This Savory Noodle Salad is proof positive that eating light doesn’t require sacrificing intense flavors one bit. Great for a quick meal, it’s easy to pack up and bring on the go. So easy to prepare, these noodles can be made the day before with the sauce kept in a separate container and you’ve got a nutritious meal that tastes great warm, at room temp or even cold.

Serves 4

14 oz rice stick noodles, soaked in warm water for 1/2 hour
8 oz eggplant, ends trimmed
8 oz cucumber, cut into thin matchsticks
3 scallions, roughly chopped
Few sprigs of cilantro
1 1/2 tablespoons fish sauce
3 tablespoons water
1/2 tablespoon vinegar
1 tablespoon sugar
1/2 tablespoon sambal oelek


Fill a large pot or wok with enough water to submerge the soaked noodles and bring to a vigorous boil on high heat. Add the noodles and boil for just 3 to 4 minutes until noodles are tender. Drain the noodles and set aside to cool.

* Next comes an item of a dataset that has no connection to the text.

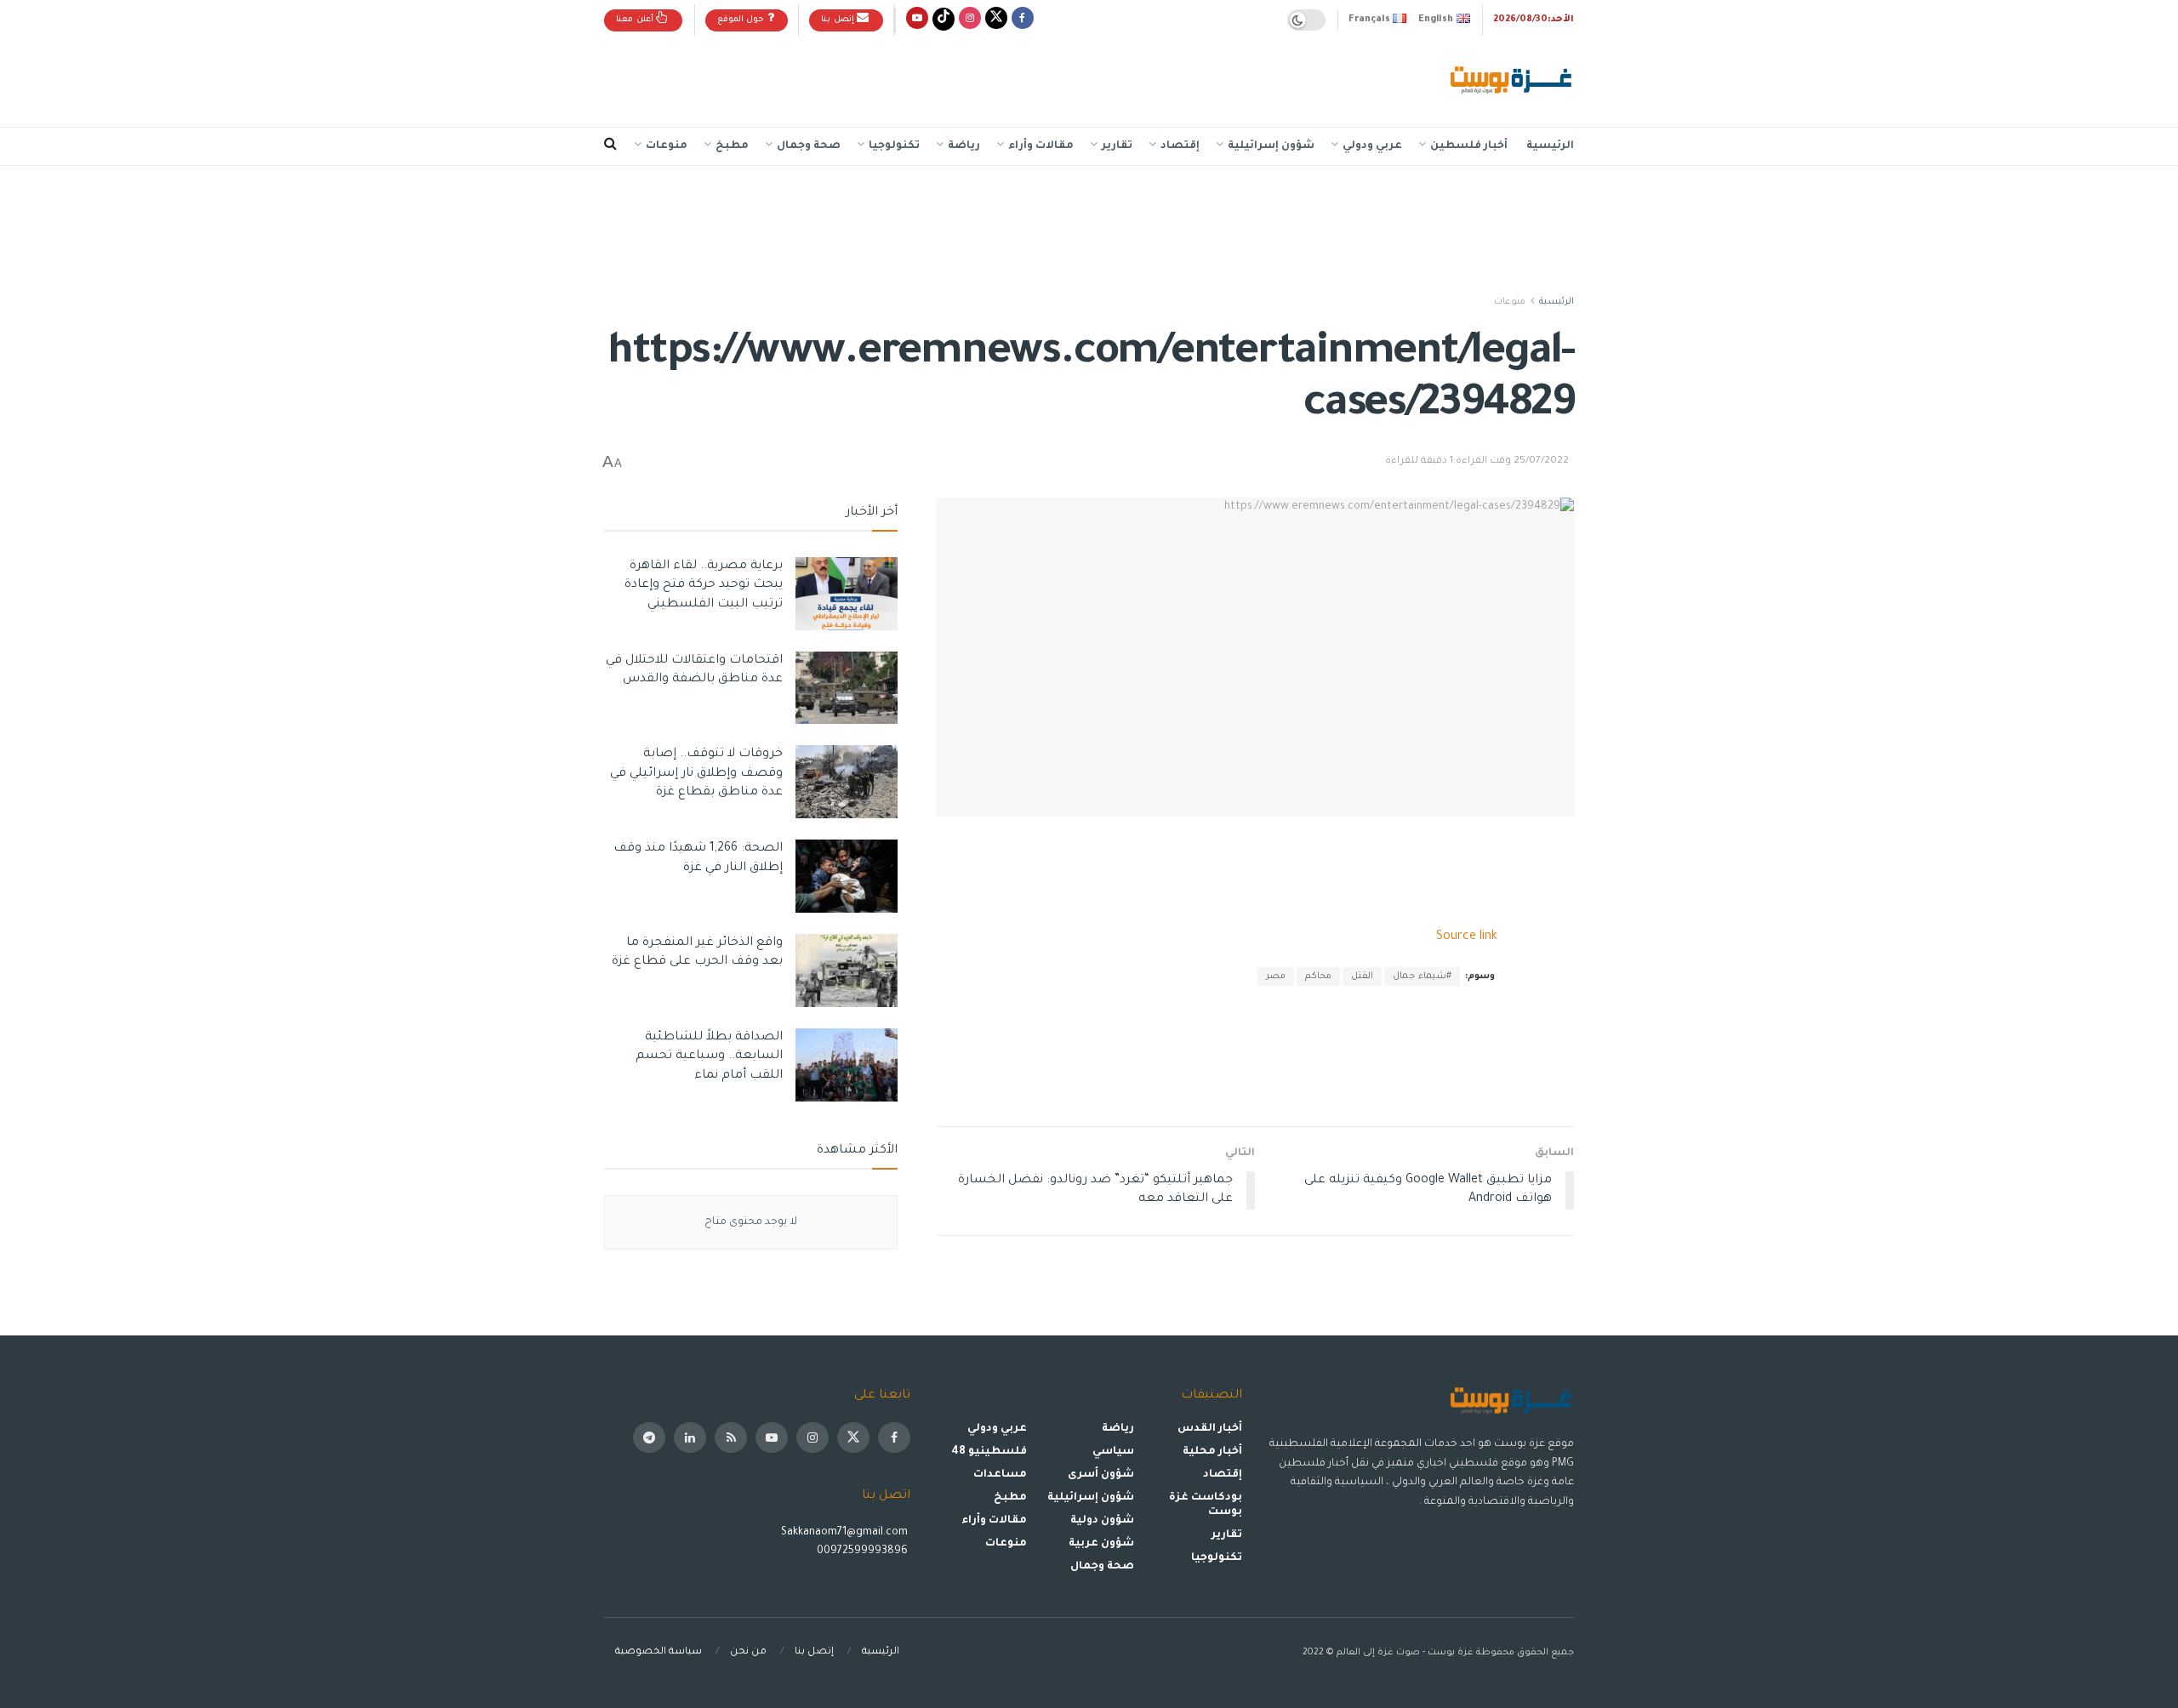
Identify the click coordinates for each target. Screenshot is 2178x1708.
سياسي (1113, 1452)
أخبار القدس (1209, 1429)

Cut the eggplant into thin wedges. Heat a skillet or non-stick wok on high heat. Place the eggplant wedges down and dry cook for about 2 to 3 minutes on each side until lightly golden. Set aside to cool.

Add the noodles to a serving bowl. Arrange the eggplant wedges, cucumber sticks, scallions and cilantro on top of the noodles.

In a medium sized bowl, mix all the ingredients for the sauce, stirring until dissolved. Drizzle the sauce over the noodles. Serve immediately.